_Exercise requirements:_
Present the following entries again, word for word and in full.

** Material provided follows **

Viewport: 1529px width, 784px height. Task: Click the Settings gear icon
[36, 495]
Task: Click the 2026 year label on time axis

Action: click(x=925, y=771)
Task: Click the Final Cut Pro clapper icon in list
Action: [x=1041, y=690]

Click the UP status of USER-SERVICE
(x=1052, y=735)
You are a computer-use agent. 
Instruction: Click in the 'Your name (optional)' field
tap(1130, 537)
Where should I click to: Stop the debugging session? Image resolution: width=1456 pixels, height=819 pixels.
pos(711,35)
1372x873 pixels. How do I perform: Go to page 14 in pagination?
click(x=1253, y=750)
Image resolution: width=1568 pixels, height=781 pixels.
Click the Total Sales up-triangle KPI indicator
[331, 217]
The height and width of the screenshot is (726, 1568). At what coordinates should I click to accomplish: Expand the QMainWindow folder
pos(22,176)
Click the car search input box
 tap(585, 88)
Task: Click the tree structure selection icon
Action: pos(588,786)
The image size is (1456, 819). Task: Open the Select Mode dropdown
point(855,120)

** End of Material provided **

_Answer space:_
Viewport: 1529px width, 784px height. Task: Click the Settings gear icon
[36, 495]
Task: Click the 2026 year label on time axis

Action: click(x=925, y=771)
Task: Click the Final Cut Pro clapper icon in list
Action: [x=1041, y=690]

Click the UP status of USER-SERVICE
(x=1052, y=735)
You are a computer-use agent. 
Instruction: Click in the 'Your name (optional)' field
tap(1130, 537)
Where should I click to: Stop the debugging session? Image resolution: width=1456 pixels, height=819 pixels.
pos(711,35)
1372x873 pixels. How do I perform: Go to page 14 in pagination?
click(x=1253, y=750)
Image resolution: width=1568 pixels, height=781 pixels.
Click the Total Sales up-triangle KPI indicator
[331, 217]
The height and width of the screenshot is (726, 1568). At what coordinates should I click to accomplish: Expand the QMainWindow folder
pos(22,176)
Click the car search input box
 tap(585, 88)
Task: Click the tree structure selection icon
Action: pos(588,786)
The image size is (1456, 819). Task: Open the Select Mode dropdown
point(855,120)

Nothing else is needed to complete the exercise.